Sementara itu, rumah adat Sumba di kampung ini memiliki ciri khas atap yang tinggi dan lancip, serta terdapat kepala dan tanduk kerbau di bawah pintu. Rumah terbagi menjadi 3 bagian, yaitu bagian bawah, tengah dan atas. 

Pembagian ini melambangkan tiga alam yang dipercayai masyarakat setempat, yakni alam bawah atau tempat arwah, alam tengah atau tempat manusia, dan alam atas atau tempat para dewa. Mirip trilogi Batak, yi Banua Toru (dunia bawah), Banua Tonga (dunia dimana kita hidup) dan Banua Ginjang (dunia atas tempat bersemayam debata mulajadi nabolon atau dewa tertinggi asalmuasal sesuatu di jagad raya ini).

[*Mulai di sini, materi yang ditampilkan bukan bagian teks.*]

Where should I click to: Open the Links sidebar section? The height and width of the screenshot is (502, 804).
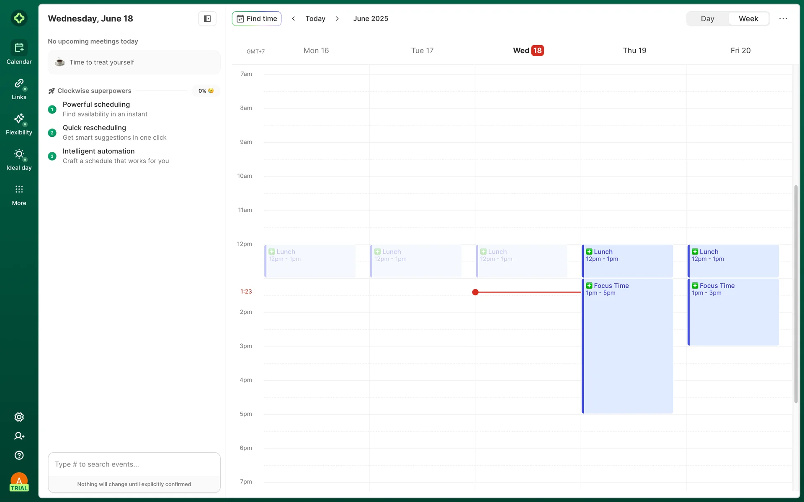pos(19,89)
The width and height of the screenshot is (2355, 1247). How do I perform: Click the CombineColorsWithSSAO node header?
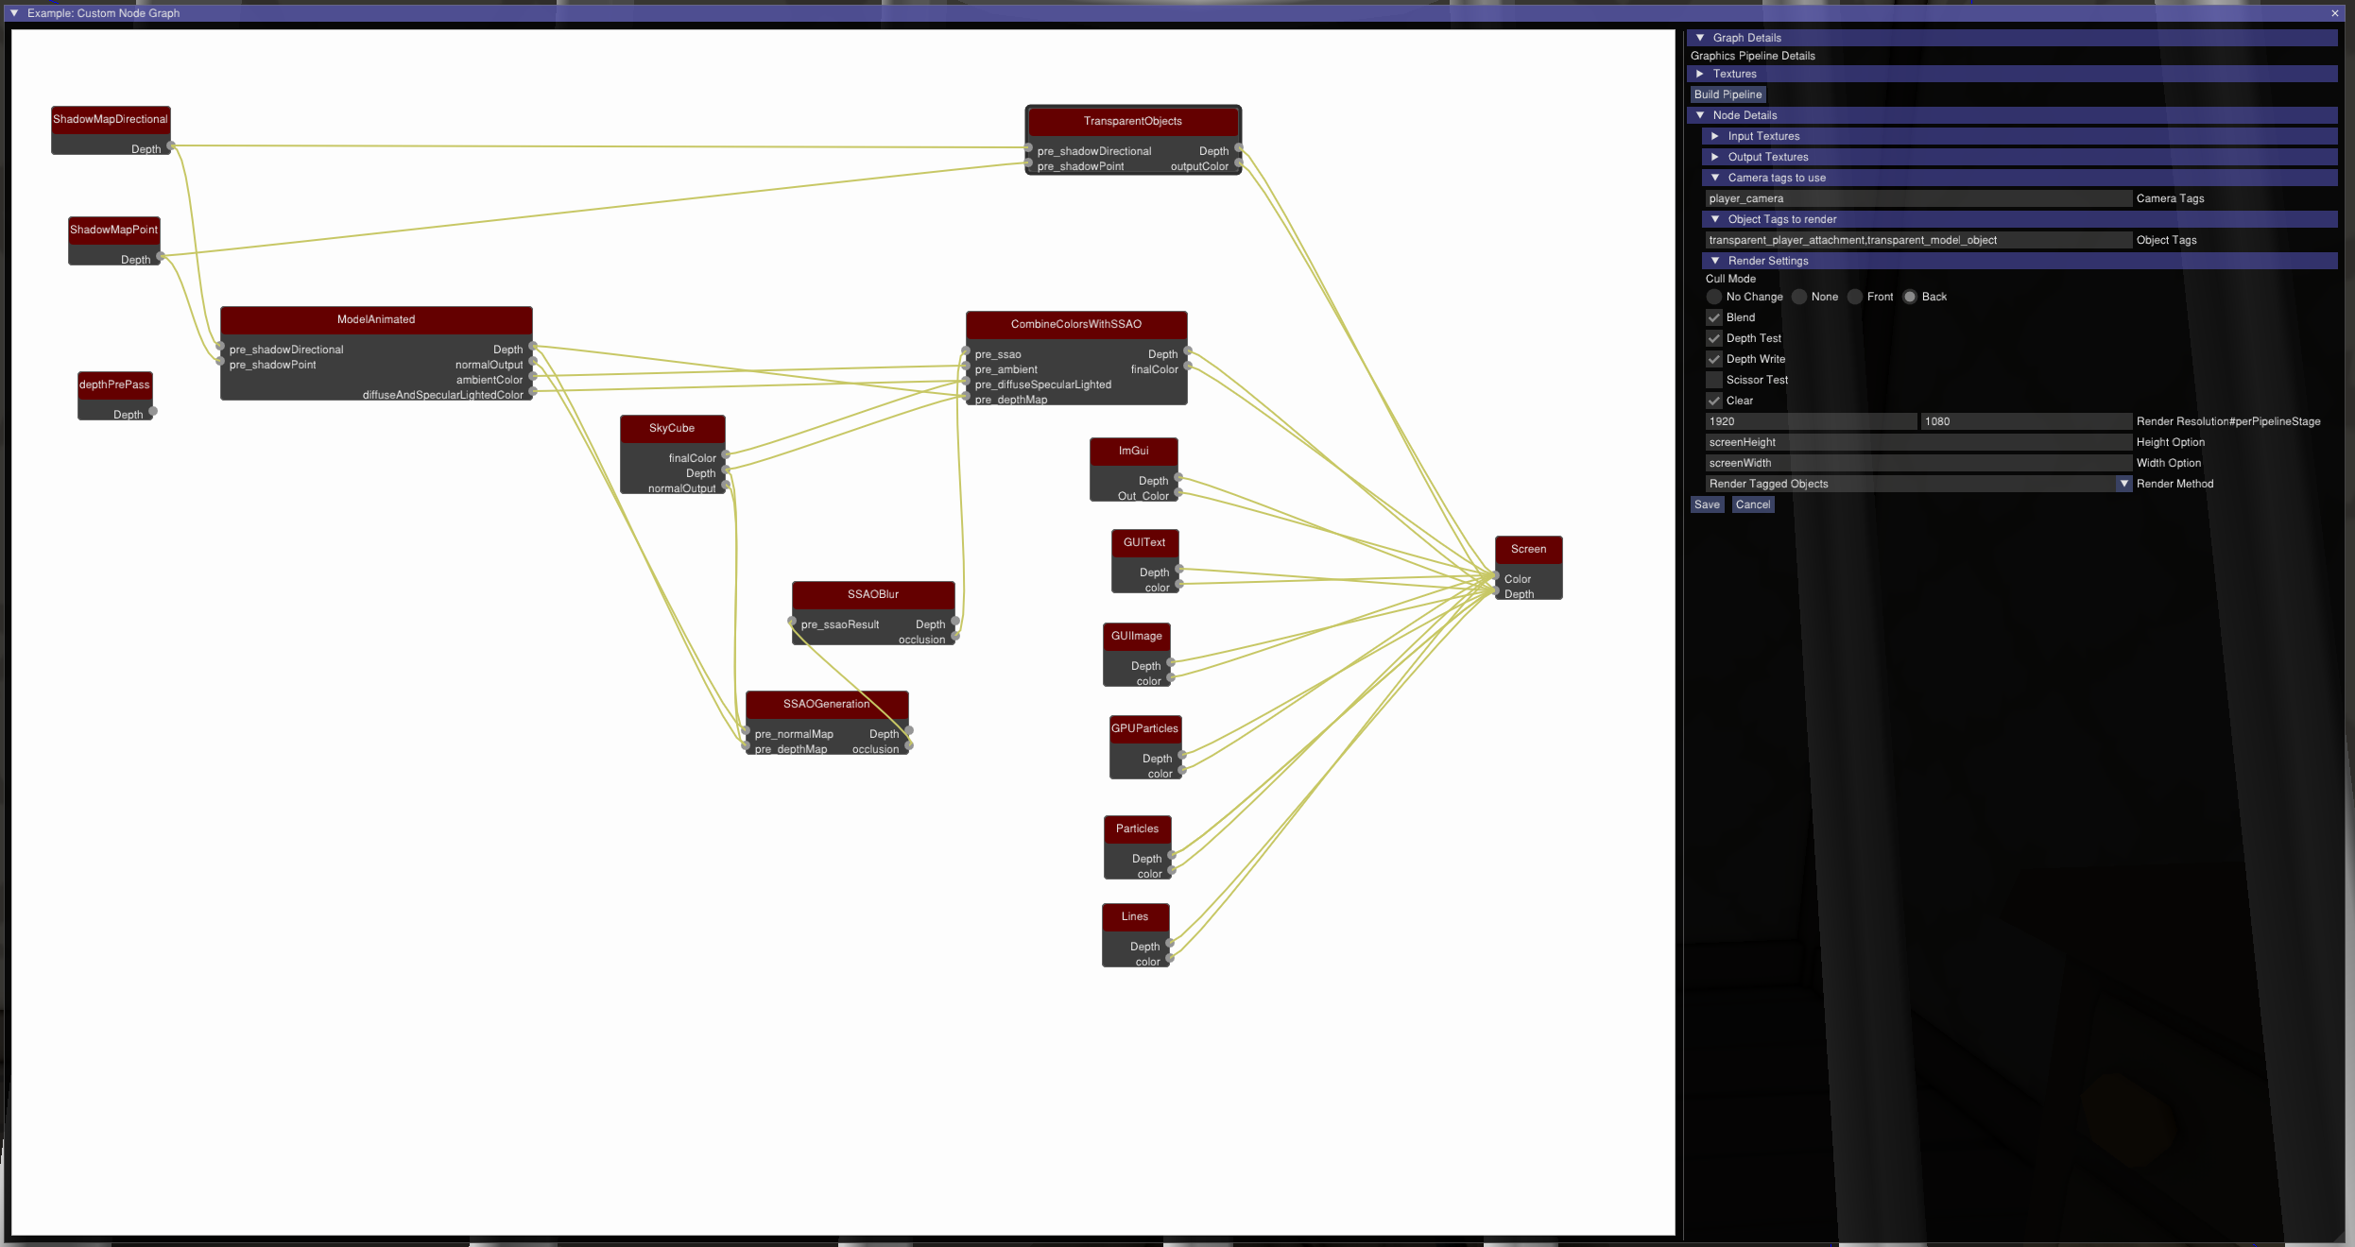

Terdapat delapan rumah induk yang mengelilingi kampung adat Praiyawang. Delapan rumah induk itu melambangkan delapan keturunan dari bangsawan dalam Kampung Adat Praiyawang.

Rumah adat tsb memiliki fungsi yang berbeda-beda. Misalnya Rumah Besar atau Rumah Adat Harapuna atau Uma Bokul, yang dijadikan tempat penyimpan mayat atau tempat ritual khusus seperti saat kematian para raja. Ada pula rumah adat Uma Ndewa digunakan khusus untuk ritual adat cukuran bagi anak raja yang baru lahir. Dan rumah adat Uma Kopi digunakan sebagai rumah tempat minum kopi.

Rumah Adat Sumba dalam bentang alam yang jernih di Kampung Adat Praiyawang. Foto by Kenia Pakpahan.
Rumah Adat Sumba dalam bentang alam yang jernih di Kampung Adat Praiyawang. Foto by Kenia Pakpahan.

Untuk menjaga tradisinya tetap lestari, Kampung Praiyawang memiliki peraturan yang unik, yi anak tertua di dalam keluarga harus berdiam di kampung untuk menjaga legacy atau peninggalan keluarganya. Tak heran para perantau Sumba pada yumumnya adalah anak kedua, anak ketiga dst.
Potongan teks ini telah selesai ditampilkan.